[[ INFORMATION SHOWN open ]]

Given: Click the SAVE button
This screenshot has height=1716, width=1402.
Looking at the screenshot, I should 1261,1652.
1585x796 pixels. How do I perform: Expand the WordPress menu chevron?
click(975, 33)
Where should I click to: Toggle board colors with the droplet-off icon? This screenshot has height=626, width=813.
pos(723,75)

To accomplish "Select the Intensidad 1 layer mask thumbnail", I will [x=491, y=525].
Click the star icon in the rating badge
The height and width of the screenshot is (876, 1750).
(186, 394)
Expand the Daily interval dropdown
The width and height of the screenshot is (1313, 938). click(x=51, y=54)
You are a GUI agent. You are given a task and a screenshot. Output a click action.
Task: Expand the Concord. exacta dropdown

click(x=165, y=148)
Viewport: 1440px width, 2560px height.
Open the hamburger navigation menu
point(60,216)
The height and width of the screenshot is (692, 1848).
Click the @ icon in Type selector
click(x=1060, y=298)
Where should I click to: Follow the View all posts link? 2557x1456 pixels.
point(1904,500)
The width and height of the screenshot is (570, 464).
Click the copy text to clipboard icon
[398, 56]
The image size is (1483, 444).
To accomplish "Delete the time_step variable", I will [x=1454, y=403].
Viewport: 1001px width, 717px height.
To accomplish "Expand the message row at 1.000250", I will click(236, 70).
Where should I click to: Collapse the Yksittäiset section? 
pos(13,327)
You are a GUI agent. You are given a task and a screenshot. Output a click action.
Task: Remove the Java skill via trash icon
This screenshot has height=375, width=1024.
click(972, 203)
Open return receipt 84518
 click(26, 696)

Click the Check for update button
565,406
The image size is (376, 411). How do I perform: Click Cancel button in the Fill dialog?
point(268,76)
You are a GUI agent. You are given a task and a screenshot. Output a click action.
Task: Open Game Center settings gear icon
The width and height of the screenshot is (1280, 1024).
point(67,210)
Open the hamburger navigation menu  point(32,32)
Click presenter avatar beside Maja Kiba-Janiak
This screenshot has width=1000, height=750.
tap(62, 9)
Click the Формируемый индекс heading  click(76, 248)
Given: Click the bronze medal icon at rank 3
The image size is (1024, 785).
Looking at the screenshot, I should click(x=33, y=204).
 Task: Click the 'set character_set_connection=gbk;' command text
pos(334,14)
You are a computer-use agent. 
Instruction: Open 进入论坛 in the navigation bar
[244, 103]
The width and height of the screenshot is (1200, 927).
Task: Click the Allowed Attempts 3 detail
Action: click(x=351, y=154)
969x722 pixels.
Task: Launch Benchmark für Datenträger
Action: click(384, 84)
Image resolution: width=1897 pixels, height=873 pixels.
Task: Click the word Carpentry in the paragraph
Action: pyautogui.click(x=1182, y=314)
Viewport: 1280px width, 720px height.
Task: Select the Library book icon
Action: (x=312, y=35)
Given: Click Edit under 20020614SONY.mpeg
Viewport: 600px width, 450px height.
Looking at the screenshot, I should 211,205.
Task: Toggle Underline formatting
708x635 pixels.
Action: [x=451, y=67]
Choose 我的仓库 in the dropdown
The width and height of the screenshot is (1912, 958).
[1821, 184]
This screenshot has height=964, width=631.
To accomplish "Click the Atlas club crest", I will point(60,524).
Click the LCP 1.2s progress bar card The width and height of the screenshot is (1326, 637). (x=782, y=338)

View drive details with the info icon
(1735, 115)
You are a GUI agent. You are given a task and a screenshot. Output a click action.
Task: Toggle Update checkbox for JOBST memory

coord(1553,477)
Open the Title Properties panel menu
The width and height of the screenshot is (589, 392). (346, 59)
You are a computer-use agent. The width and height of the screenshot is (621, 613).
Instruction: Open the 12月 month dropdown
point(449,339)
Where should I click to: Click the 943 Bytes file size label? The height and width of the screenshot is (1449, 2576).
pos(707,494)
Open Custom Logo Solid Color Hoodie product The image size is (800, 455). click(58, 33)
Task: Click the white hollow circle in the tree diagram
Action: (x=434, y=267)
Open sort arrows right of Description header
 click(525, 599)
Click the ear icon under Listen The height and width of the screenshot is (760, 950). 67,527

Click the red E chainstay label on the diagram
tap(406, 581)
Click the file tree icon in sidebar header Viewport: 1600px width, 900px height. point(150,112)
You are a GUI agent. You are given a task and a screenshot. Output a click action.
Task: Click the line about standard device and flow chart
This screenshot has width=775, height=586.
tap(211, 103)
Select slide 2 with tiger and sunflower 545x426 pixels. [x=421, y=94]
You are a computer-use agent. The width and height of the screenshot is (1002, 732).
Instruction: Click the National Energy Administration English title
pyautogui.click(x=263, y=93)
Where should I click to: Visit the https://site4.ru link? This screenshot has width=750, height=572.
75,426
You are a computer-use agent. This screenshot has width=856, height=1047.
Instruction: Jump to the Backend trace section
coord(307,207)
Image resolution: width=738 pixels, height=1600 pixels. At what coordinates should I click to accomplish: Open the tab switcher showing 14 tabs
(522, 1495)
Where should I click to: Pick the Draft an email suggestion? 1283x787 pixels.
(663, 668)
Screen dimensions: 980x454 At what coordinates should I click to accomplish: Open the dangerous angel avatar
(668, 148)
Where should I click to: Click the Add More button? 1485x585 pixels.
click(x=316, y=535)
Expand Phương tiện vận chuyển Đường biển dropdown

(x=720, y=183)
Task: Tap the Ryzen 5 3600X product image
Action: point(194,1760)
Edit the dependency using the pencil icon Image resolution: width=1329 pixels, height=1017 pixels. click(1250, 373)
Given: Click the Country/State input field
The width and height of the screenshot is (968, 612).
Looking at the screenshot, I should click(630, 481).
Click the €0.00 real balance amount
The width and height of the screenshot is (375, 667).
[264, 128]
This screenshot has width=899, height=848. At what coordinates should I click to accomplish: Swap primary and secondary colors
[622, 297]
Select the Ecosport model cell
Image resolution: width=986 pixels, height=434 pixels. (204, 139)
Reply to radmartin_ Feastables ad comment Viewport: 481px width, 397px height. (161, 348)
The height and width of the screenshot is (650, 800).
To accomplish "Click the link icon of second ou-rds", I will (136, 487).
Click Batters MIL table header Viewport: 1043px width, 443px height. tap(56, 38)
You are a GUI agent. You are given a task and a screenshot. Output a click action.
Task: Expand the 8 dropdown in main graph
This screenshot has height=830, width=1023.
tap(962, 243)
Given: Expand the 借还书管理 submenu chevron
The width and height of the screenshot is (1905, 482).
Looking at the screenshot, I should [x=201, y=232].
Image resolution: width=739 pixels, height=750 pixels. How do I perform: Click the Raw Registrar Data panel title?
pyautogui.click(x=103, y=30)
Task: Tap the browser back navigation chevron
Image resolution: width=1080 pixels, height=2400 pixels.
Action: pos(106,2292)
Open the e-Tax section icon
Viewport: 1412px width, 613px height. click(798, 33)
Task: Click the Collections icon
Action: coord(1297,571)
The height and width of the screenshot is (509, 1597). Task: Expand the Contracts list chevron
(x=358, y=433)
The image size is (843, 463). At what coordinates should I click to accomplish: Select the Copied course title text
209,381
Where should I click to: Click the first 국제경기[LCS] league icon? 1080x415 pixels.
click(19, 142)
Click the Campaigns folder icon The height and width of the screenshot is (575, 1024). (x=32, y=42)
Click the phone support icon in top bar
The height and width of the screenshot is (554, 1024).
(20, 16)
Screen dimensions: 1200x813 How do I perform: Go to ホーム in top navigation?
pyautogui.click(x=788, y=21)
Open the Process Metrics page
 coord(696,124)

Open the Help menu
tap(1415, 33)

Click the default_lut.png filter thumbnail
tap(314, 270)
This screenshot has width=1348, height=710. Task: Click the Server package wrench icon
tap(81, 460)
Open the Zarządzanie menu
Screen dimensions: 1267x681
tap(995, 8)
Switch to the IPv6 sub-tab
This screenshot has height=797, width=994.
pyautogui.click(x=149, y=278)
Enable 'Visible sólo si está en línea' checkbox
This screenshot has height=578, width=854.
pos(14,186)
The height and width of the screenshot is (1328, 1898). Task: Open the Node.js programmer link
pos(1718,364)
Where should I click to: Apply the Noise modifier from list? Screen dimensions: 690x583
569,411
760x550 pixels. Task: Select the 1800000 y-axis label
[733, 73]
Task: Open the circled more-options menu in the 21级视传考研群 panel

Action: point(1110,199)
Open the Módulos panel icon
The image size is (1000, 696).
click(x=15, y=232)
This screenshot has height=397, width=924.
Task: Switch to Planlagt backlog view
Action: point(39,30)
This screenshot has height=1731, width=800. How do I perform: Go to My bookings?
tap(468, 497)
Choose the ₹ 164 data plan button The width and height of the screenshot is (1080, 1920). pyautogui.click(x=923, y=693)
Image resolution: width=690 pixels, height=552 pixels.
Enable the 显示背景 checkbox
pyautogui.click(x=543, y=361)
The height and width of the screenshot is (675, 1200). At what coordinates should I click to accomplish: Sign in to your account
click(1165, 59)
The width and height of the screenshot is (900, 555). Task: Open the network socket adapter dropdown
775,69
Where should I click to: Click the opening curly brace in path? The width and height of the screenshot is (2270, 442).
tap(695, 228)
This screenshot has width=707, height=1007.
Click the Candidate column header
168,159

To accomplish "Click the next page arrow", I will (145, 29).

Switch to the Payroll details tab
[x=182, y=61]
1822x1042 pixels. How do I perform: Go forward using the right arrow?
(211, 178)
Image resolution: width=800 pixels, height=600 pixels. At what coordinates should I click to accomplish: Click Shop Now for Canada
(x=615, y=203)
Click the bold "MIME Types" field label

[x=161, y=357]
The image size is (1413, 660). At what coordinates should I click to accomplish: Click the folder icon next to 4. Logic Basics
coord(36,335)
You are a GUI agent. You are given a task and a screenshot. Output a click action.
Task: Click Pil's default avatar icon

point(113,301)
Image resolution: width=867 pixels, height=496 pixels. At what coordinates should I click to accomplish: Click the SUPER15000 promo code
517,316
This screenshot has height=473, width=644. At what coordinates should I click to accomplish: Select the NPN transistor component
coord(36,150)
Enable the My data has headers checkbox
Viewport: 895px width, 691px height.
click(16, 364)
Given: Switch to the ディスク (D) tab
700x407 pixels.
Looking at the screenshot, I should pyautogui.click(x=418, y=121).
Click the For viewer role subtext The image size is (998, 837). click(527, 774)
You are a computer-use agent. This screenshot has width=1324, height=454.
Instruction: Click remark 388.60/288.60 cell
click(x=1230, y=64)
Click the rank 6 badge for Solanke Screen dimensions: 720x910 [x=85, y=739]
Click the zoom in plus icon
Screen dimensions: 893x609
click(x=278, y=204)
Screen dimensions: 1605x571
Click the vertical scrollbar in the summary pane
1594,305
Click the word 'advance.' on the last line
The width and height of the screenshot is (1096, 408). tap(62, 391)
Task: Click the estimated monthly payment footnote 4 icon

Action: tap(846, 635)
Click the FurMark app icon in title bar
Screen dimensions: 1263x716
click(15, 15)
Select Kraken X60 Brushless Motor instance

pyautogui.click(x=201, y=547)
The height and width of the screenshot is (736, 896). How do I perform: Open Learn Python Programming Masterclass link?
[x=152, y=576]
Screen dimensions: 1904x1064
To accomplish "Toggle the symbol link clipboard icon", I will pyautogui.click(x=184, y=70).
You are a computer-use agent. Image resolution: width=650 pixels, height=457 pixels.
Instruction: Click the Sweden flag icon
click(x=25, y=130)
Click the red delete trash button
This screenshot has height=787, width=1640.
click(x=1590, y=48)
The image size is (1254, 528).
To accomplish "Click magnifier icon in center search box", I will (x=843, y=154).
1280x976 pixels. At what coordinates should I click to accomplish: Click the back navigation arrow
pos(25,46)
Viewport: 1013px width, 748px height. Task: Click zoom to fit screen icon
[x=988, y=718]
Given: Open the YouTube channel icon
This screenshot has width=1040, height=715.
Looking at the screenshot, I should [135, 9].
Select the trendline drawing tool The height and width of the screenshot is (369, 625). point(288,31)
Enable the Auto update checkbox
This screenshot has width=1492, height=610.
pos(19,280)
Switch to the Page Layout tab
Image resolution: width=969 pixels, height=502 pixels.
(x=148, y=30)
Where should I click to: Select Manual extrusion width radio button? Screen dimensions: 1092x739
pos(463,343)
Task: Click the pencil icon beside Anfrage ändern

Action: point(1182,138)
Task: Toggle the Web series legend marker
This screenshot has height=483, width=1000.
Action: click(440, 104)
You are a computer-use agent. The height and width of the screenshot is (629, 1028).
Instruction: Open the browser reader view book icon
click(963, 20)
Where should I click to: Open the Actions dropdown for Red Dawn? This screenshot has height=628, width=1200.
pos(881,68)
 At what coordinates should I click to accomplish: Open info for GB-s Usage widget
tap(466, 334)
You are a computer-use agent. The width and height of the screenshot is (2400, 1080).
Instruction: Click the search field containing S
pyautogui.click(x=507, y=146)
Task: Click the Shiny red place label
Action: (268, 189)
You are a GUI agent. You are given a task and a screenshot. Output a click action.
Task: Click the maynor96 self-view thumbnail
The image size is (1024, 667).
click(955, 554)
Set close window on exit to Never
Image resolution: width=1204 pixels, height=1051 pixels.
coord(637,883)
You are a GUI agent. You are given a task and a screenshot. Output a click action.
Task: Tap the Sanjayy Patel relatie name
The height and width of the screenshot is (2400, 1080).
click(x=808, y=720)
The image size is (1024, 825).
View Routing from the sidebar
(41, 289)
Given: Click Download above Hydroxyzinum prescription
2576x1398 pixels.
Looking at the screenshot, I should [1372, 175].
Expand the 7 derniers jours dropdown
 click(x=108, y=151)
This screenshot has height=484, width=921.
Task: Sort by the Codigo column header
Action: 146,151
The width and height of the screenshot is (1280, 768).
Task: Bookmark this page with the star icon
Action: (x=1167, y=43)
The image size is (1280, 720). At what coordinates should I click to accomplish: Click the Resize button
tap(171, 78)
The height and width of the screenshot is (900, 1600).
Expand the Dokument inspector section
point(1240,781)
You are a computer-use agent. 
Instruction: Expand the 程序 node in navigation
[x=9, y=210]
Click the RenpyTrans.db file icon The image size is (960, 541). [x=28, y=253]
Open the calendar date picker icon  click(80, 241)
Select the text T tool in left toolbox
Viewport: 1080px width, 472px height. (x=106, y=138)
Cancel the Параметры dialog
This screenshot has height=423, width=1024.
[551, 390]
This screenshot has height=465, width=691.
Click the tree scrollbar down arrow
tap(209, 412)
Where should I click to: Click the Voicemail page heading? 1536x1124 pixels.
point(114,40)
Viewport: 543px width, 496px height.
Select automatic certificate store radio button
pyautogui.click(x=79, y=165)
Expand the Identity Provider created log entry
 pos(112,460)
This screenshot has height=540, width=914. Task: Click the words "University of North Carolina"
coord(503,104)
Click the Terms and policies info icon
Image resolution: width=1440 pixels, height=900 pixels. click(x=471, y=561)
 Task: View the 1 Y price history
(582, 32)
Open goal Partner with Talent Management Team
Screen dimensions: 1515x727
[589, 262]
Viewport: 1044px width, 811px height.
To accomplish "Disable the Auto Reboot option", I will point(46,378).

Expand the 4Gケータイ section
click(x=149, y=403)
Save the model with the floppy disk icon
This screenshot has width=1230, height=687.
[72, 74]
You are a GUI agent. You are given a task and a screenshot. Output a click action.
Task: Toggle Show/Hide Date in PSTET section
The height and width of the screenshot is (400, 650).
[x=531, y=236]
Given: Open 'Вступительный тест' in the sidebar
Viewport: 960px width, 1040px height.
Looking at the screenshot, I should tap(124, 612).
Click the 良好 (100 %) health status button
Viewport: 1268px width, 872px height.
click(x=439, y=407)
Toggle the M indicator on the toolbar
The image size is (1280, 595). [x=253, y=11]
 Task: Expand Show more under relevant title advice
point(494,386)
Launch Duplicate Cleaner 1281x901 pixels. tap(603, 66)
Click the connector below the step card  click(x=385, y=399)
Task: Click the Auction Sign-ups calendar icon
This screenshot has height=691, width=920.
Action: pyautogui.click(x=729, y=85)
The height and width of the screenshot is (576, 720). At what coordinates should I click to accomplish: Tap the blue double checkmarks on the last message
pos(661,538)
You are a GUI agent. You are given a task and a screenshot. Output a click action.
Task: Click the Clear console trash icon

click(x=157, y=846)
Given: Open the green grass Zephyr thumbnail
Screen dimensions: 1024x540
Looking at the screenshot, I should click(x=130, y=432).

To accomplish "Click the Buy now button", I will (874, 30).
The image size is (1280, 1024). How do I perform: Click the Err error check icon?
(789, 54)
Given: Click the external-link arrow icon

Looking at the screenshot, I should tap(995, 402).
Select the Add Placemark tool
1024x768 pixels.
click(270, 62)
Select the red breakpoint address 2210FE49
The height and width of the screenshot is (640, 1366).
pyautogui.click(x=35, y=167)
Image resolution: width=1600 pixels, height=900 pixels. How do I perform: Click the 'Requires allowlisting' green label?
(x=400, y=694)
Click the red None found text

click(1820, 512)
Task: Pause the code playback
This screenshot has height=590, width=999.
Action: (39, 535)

[[ INFORMATION SHOWN closed ]]

Reproduce all lines from the records above that include the word "computer".

You are a computer-use agent. 
You are a computer-use agent. The width and height of the screenshot is (621, 613).
You are a computer-use agent. The width and height of the screenshot is (1002, 732).
You are a computer-use agent. This screenshot has width=856, height=1047.
You are a computer-use agent. This screenshot has width=1324, height=454.
You are a computer-use agent. Image resolution: width=650 pixels, height=457 pixels.
You are a computer-use agent. The height and width of the screenshot is (629, 1028).
You are a computer-use agent. The width and height of the screenshot is (2400, 1080).
You are a computer-use agent. 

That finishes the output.